* YOUR OBJECTIVE *
Where a record contains a picture, omit the picture and repeat the rest exactly.
*** Block opens ***
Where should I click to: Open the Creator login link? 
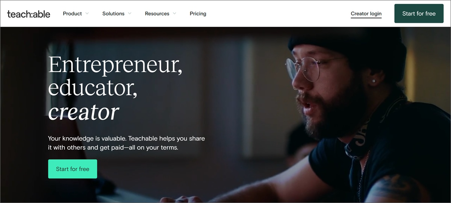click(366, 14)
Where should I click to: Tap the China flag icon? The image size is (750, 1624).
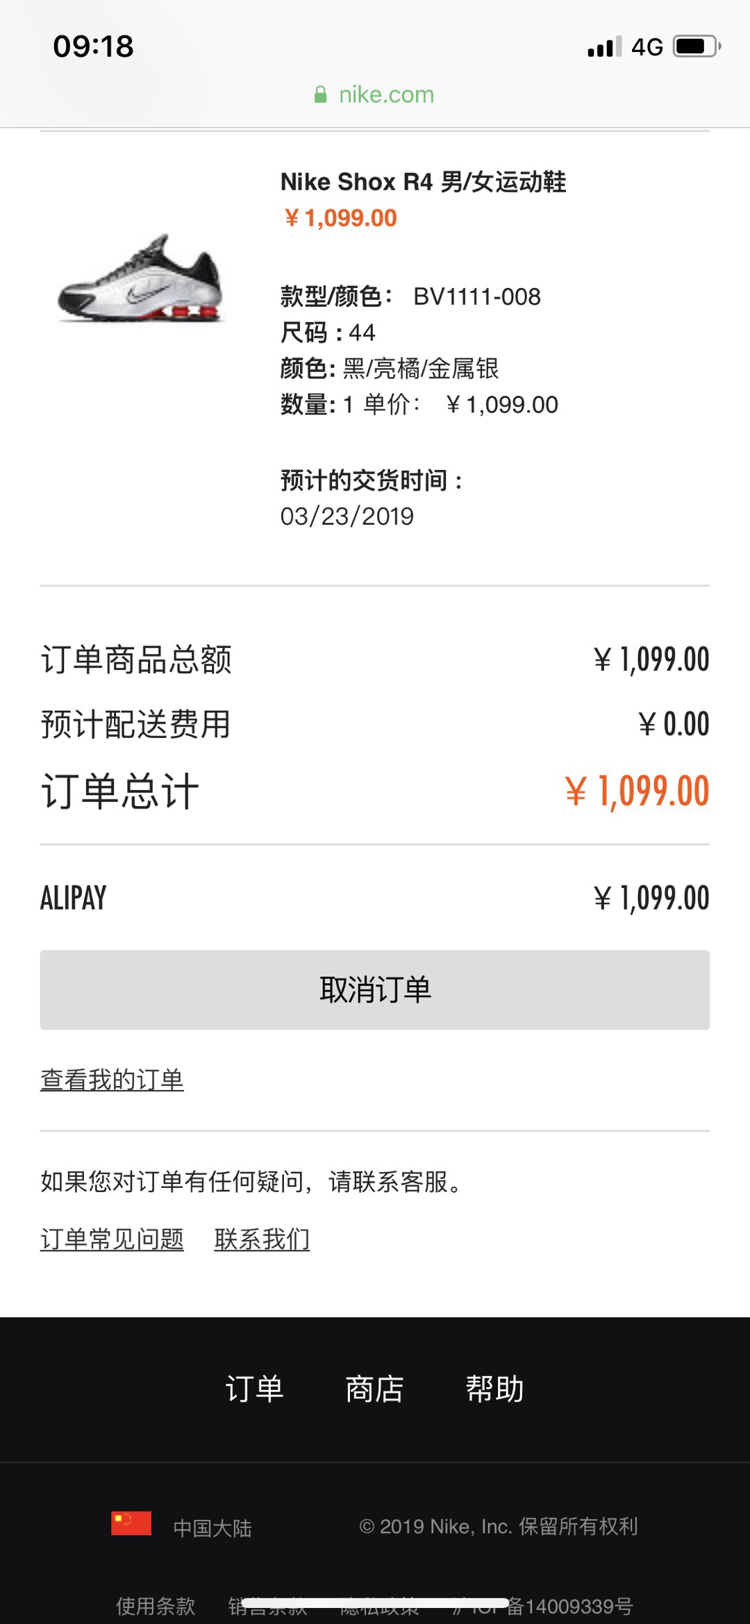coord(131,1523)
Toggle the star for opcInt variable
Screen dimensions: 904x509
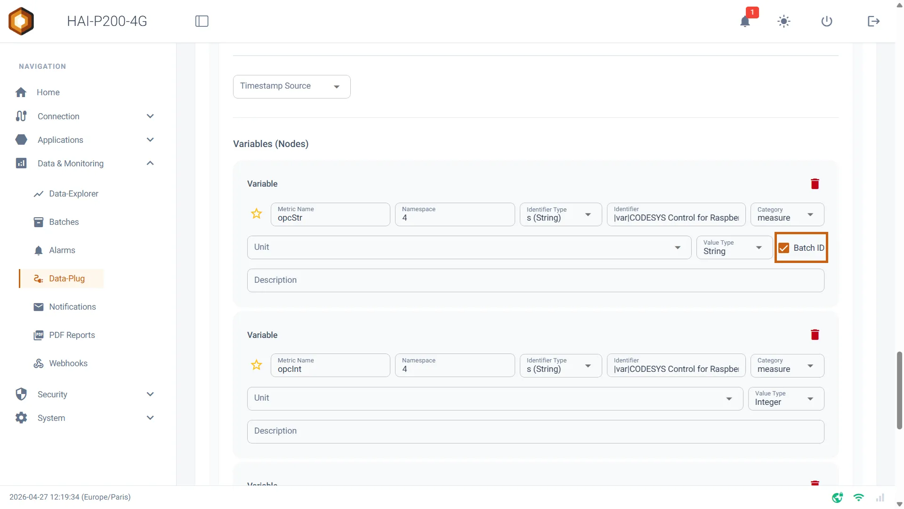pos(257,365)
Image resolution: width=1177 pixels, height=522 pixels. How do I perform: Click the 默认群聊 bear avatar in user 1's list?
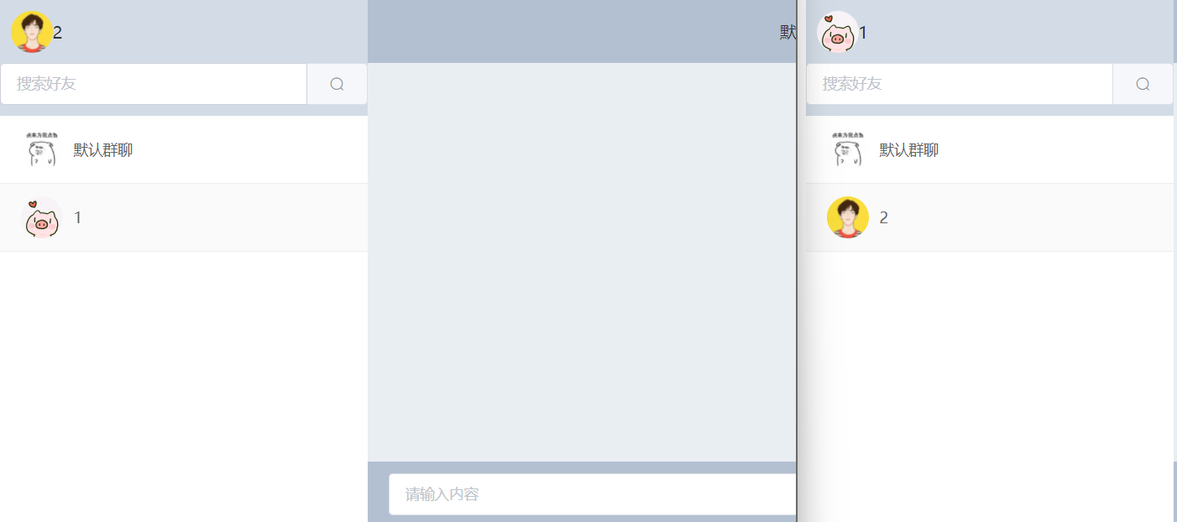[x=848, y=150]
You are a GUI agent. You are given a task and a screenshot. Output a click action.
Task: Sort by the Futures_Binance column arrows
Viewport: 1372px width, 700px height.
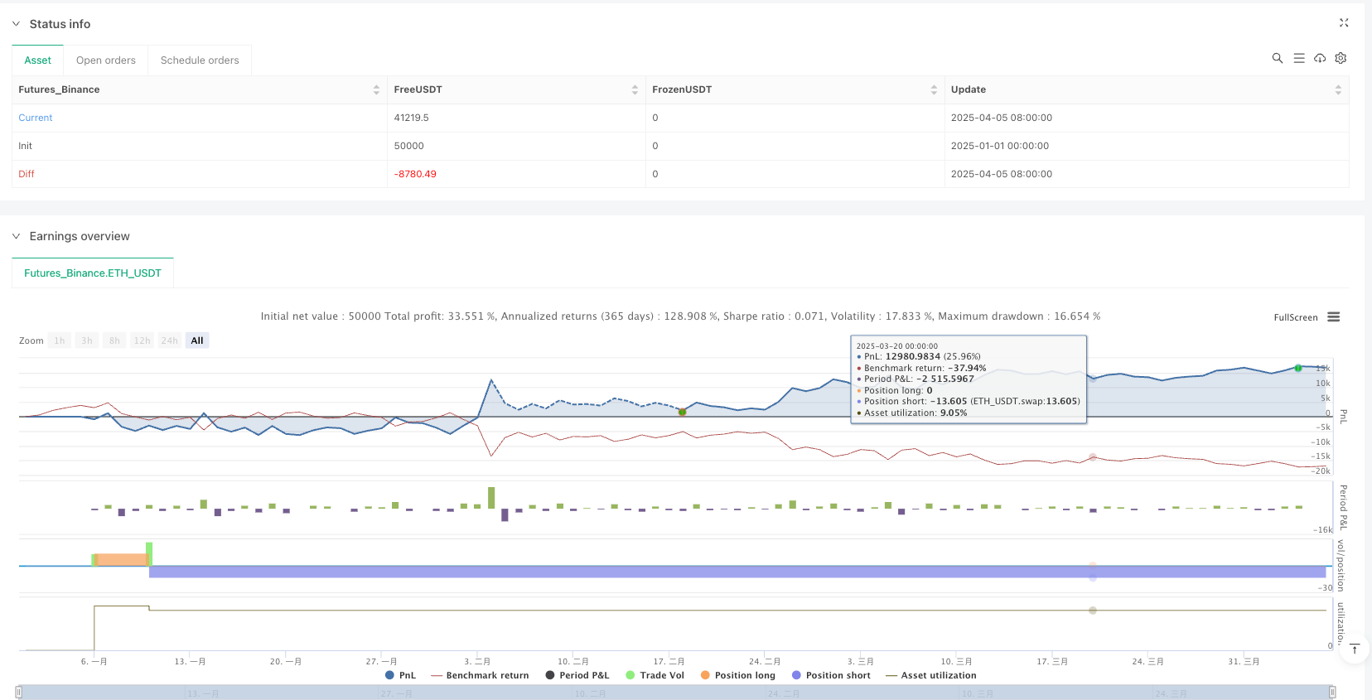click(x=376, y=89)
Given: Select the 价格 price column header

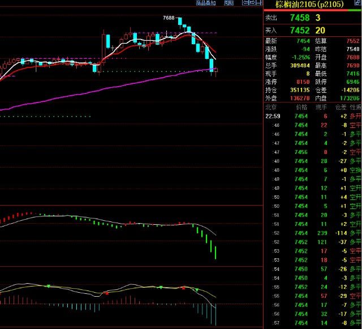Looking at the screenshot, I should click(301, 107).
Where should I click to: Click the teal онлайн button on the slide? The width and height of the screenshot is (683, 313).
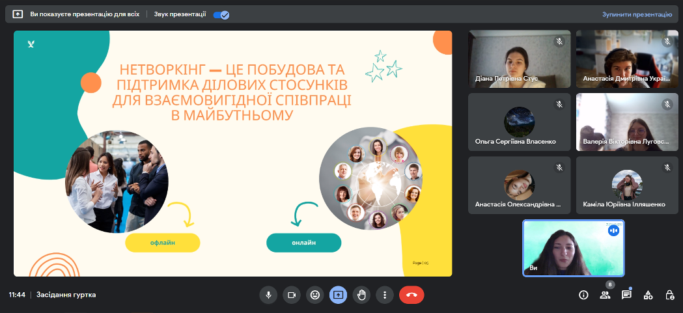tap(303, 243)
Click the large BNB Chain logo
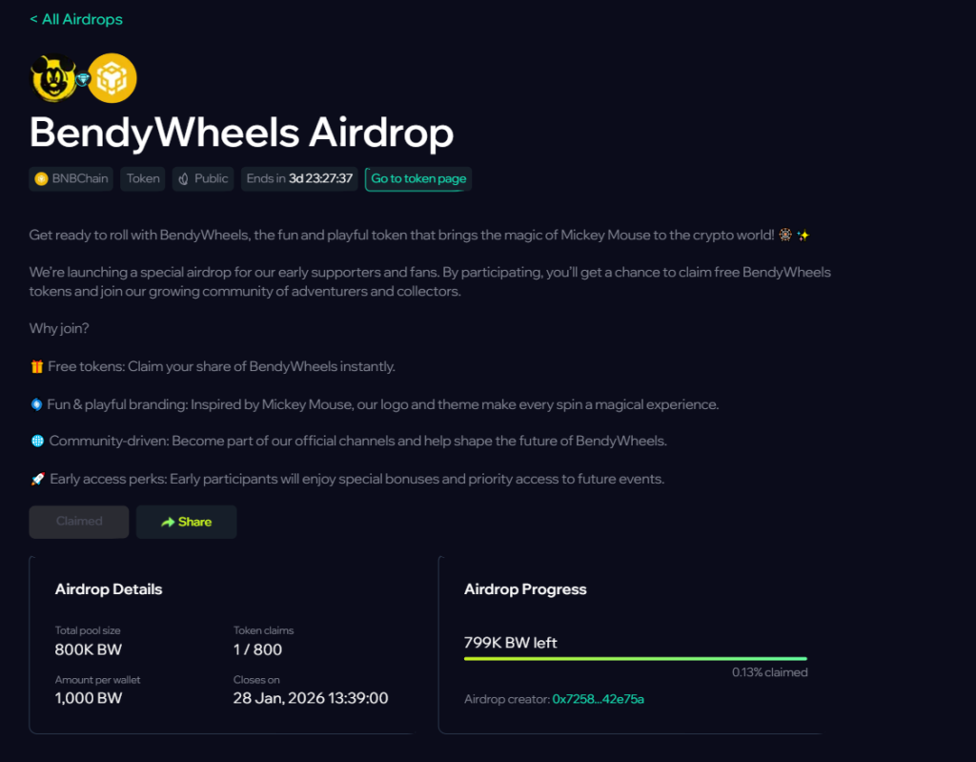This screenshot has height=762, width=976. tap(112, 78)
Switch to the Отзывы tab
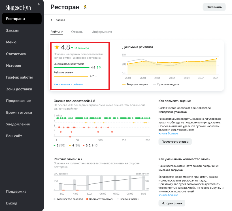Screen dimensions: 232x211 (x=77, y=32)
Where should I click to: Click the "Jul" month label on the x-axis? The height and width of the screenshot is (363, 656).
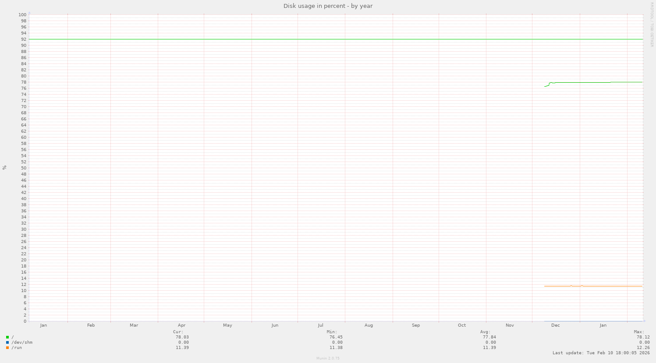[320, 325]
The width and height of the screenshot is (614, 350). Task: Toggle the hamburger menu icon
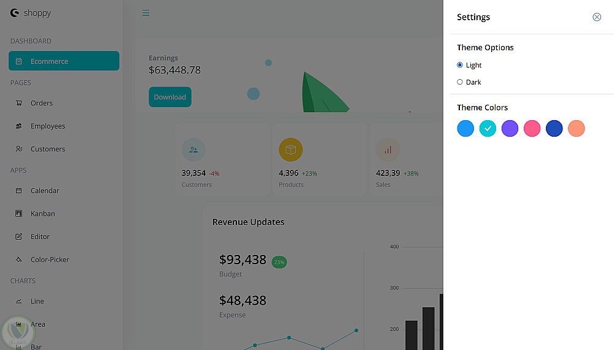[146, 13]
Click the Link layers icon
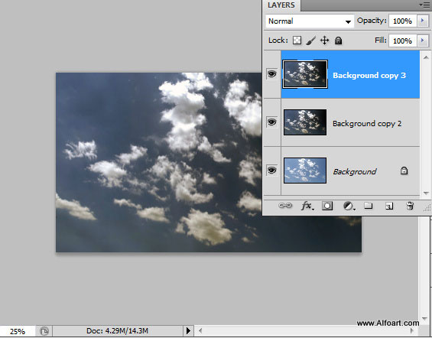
*** Block closes ***
* YOUR RESPONSE *
Where should I click to: Open the Creator login link? 
click(366, 14)
Where should I click to: Tap the China flag icon? The image size is (750, 1624).
coord(131,1523)
Toggle the star for opcInt variable
Screen dimensions: 904x509
pos(257,365)
Image resolution: width=1177 pixels, height=522 pixels. How do I perform: Click the 默认群聊 bear avatar in user 1's list?
[x=848, y=150]
You are a GUI agent. You are given a task and a screenshot. Output a click action.
Task: Sort by the Futures_Binance column arrows
Viewport: 1372px width, 700px height.
click(x=376, y=89)
Given: Select the 价格 price column header

Looking at the screenshot, I should click(301, 107).
Where should I click to: Click the teal онлайн button on the slide? The width and height of the screenshot is (683, 313).
tap(303, 243)
Click the large BNB Chain logo
This screenshot has height=762, width=976. tap(112, 78)
Switch to the Отзывы tab
Screen dimensions: 232x211 (x=77, y=32)
Where should I click to: Click the "Jul" month label on the x-axis? The height and width of the screenshot is (363, 656).
[320, 325]
The width and height of the screenshot is (614, 350). Task: Toggle the hamburger menu icon
[146, 13]
Click the Link layers icon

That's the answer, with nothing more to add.